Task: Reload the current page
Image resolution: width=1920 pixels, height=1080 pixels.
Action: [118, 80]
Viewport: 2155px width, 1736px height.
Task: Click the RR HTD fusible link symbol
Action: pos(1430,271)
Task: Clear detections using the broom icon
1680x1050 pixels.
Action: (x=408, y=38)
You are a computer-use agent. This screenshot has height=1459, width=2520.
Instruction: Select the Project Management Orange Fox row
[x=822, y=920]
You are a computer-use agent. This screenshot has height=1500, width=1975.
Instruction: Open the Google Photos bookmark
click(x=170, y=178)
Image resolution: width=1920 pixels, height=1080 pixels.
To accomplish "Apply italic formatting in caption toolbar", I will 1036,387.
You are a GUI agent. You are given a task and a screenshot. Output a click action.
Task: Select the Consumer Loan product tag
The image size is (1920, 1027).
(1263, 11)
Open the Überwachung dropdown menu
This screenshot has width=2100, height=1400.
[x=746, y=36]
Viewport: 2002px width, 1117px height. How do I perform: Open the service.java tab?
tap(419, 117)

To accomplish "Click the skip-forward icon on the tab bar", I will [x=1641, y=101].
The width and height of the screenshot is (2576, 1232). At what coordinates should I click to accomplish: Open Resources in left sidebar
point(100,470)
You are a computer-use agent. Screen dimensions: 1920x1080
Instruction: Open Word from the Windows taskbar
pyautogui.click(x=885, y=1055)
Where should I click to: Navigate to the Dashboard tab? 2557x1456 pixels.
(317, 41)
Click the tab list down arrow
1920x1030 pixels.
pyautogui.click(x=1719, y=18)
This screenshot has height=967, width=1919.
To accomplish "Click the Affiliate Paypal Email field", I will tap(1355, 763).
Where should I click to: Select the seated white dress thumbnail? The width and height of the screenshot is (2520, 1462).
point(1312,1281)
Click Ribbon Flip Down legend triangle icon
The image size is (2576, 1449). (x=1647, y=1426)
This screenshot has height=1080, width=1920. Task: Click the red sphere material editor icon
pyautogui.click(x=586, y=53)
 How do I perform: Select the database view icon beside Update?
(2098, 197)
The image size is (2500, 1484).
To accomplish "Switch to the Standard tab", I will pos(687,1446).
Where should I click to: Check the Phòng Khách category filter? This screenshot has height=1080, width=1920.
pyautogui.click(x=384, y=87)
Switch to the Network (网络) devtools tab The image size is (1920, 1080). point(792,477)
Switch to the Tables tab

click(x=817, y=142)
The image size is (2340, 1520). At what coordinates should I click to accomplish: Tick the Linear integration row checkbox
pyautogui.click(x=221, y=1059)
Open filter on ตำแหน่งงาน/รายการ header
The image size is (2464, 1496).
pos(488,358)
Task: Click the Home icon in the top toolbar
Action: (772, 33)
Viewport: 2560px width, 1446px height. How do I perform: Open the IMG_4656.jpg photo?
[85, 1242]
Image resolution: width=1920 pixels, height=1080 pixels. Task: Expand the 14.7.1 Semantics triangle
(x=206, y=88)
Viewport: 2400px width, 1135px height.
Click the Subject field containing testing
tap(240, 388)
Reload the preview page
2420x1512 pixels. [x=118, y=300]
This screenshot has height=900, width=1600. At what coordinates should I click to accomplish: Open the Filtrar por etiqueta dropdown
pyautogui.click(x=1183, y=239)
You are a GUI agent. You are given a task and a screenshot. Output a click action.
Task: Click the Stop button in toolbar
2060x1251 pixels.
= = =
Print each entry above exactly as given.

> **Exercise result**:
Task: Reload the current page
Image resolution: width=1920 pixels, height=1080 pixels.
Action: [118, 80]
Viewport: 2155px width, 1736px height.
Task: Click the RR HTD fusible link symbol
Action: pos(1430,271)
Task: Clear detections using the broom icon
1680x1050 pixels.
Action: (x=408, y=38)
You are a computer-use agent. This screenshot has height=1459, width=2520.
Instruction: Select the Project Management Orange Fox row
[x=822, y=920]
You are a computer-use agent. This screenshot has height=1500, width=1975.
Instruction: Open the Google Photos bookmark
click(x=170, y=178)
Image resolution: width=1920 pixels, height=1080 pixels.
To accomplish "Apply italic formatting in caption toolbar", I will 1036,387.
You are a GUI agent. You are given a task and a screenshot. Output a click action.
Task: Select the Consumer Loan product tag
The image size is (1920, 1027).
(1263, 11)
Open the Überwachung dropdown menu
This screenshot has width=2100, height=1400.
[x=746, y=36]
Viewport: 2002px width, 1117px height. How do I perform: Open the service.java tab?
tap(419, 117)

To accomplish "Click the skip-forward icon on the tab bar", I will [x=1641, y=101].
The width and height of the screenshot is (2576, 1232). At what coordinates should I click to accomplish: Open Resources in left sidebar
point(100,470)
You are a computer-use agent. Screen dimensions: 1920x1080
Instruction: Open Word from the Windows taskbar
pyautogui.click(x=885, y=1055)
Where should I click to: Navigate to the Dashboard tab? 2557x1456 pixels.
(317, 41)
Click the tab list down arrow
1920x1030 pixels.
pyautogui.click(x=1719, y=18)
This screenshot has height=967, width=1919.
To accomplish "Click the Affiliate Paypal Email field", I will tap(1355, 763).
Where should I click to: Select the seated white dress thumbnail? The width and height of the screenshot is (2520, 1462).
point(1312,1281)
Click Ribbon Flip Down legend triangle icon
The image size is (2576, 1449). (x=1647, y=1426)
This screenshot has height=1080, width=1920. Task: Click the red sphere material editor icon
pyautogui.click(x=586, y=53)
 How do I perform: Select the database view icon beside Update?
(2098, 197)
The image size is (2500, 1484).
To accomplish "Switch to the Standard tab", I will pos(687,1446).
Where should I click to: Check the Phòng Khách category filter? This screenshot has height=1080, width=1920.
pyautogui.click(x=384, y=87)
Switch to the Network (网络) devtools tab The image size is (1920, 1080). point(792,477)
Switch to the Tables tab

click(x=817, y=142)
The image size is (2340, 1520). At what coordinates should I click to accomplish: Tick the Linear integration row checkbox
pyautogui.click(x=221, y=1059)
Open filter on ตำแหน่งงาน/รายการ header
The image size is (2464, 1496).
pos(488,358)
Task: Click the Home icon in the top toolbar
Action: (772, 33)
Viewport: 2560px width, 1446px height. How do I perform: Open the IMG_4656.jpg photo?
[85, 1242]
Image resolution: width=1920 pixels, height=1080 pixels. Task: Expand the 14.7.1 Semantics triangle
(x=206, y=88)
Viewport: 2400px width, 1135px height.
Click the Subject field containing testing
tap(240, 388)
Reload the preview page
2420x1512 pixels. [x=118, y=300]
This screenshot has height=900, width=1600. At what coordinates should I click to accomplish: Open the Filtrar por etiqueta dropdown
pyautogui.click(x=1183, y=239)
You are a GUI agent. You are given a task and a screenshot. Output a click action.
Task: Click the Stop button in toolbar
2060x1251 pixels.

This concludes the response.